Top of GIVEN DATA

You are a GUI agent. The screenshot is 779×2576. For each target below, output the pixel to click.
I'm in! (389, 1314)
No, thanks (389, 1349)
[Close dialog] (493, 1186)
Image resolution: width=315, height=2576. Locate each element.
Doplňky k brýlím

Bottom of GIVEN DATA
Top of GIVEN DATA

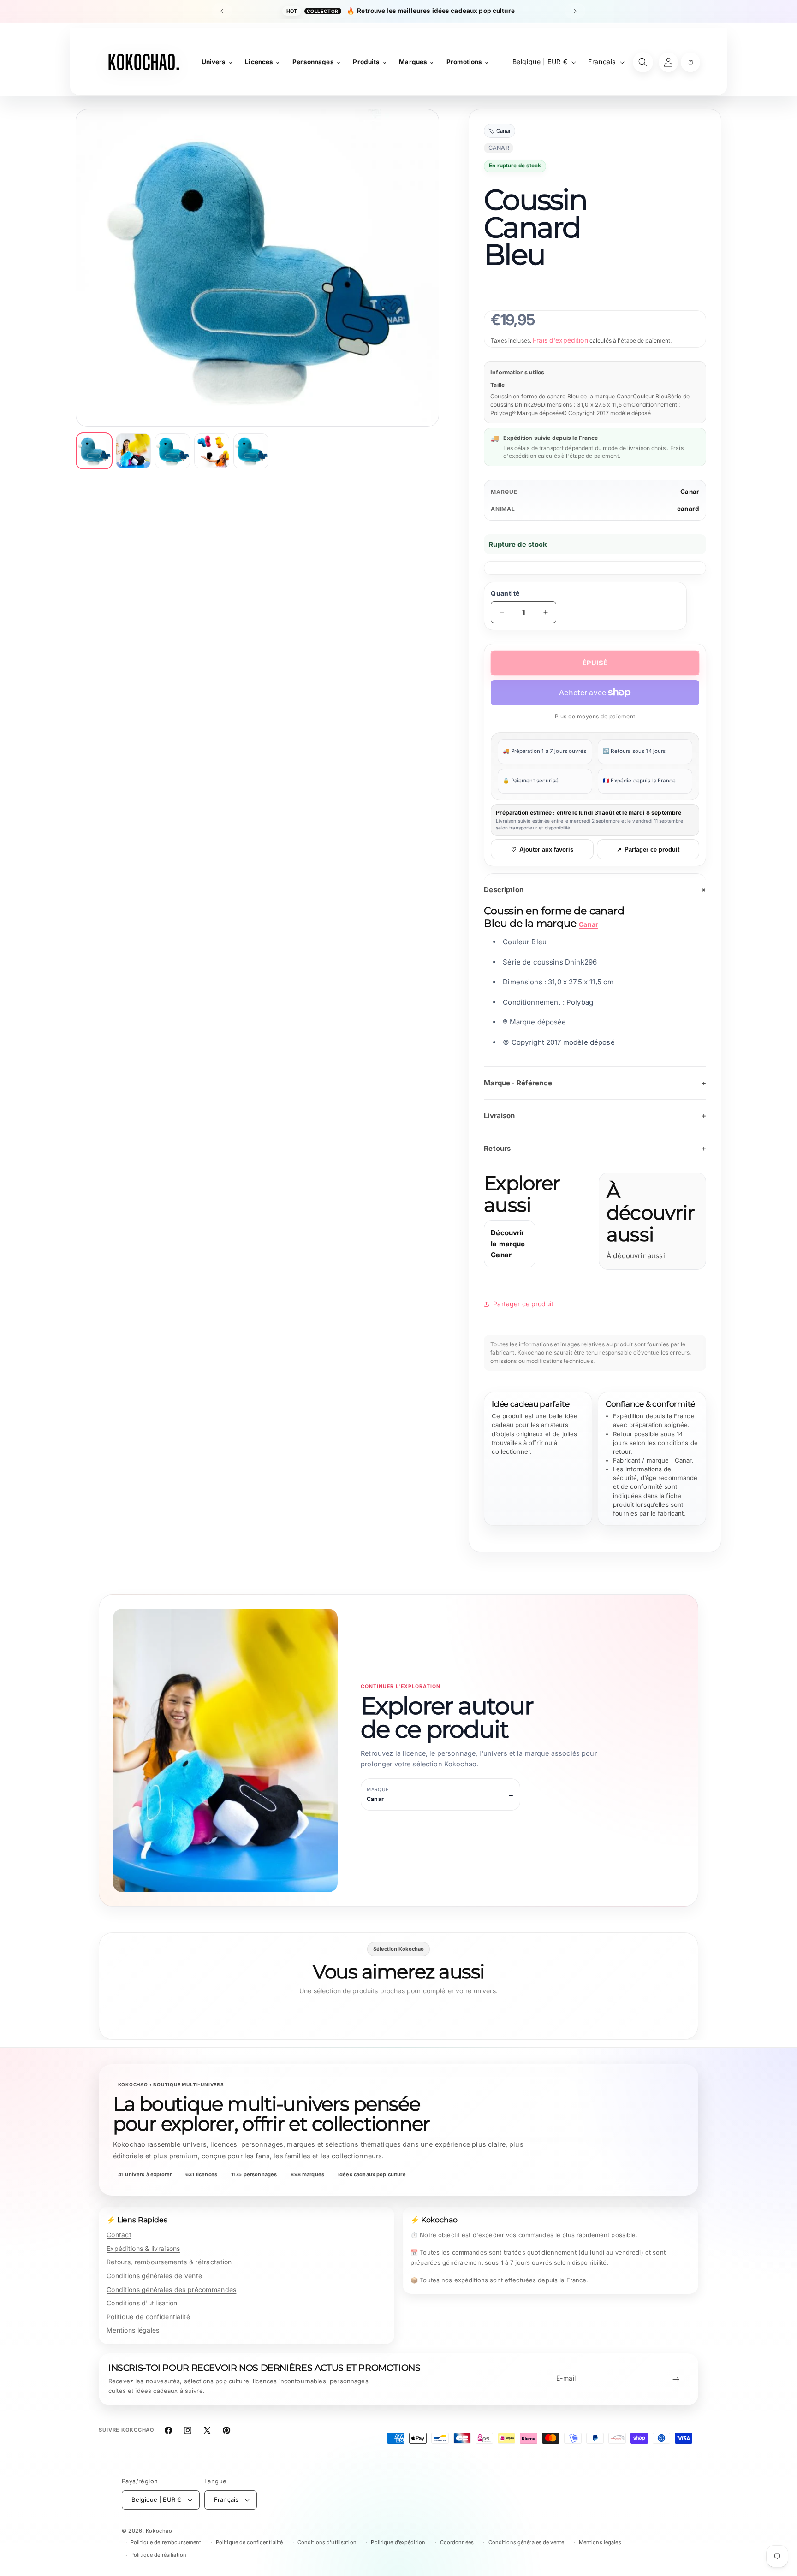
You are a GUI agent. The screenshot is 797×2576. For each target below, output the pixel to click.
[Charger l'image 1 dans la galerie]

Bottom of GIVEN DATA

WHAT THE EXERCISE ASKS: All that is wanted is an exact copy of the lines above from the one with "You are a GUI agent. The screenshot is 797×2576." through the one with "[Charger l'image 1 dans la galerie]", with both ends included.

EXERCISE RESPONSE:
You are a GUI agent. The screenshot is 797×2576. For each target below, output the pixel to click.
[Charger l'image 1 dans la galerie]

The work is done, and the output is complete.